◆ ACTION ITEM ◆
Please retype all of the entries that follow, leaving the images out.
▶
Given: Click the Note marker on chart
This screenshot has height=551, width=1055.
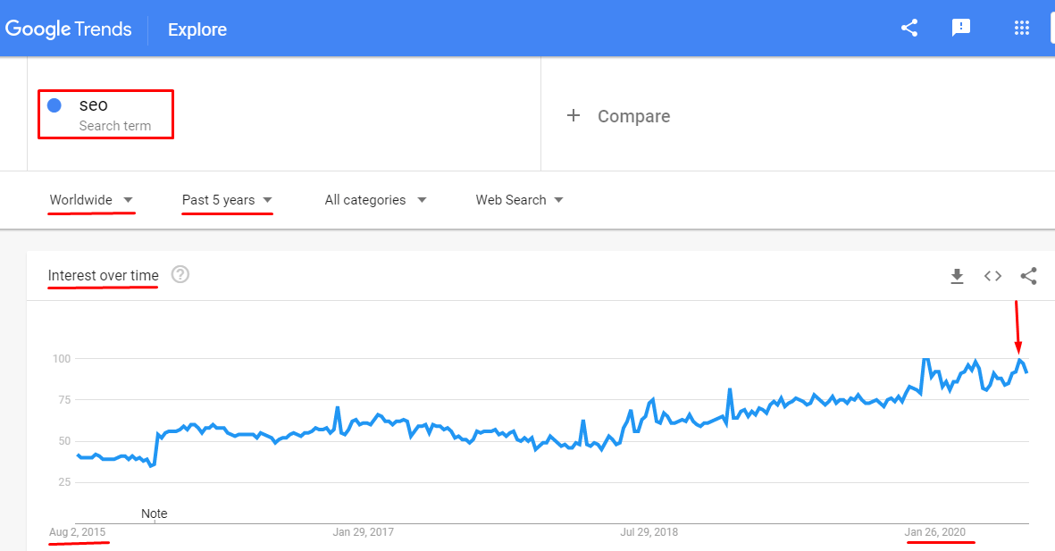Looking at the screenshot, I should pyautogui.click(x=154, y=513).
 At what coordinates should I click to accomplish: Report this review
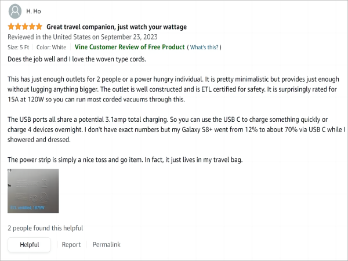click(71, 245)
◀
◆ COMPLETED TASK ◆
Given: Click the Note marker on chart
This screenshot has height=551, width=1055.
Looking at the screenshot, I should pyautogui.click(x=154, y=513).
 At what coordinates should I click to accomplish: Report this review
click(71, 245)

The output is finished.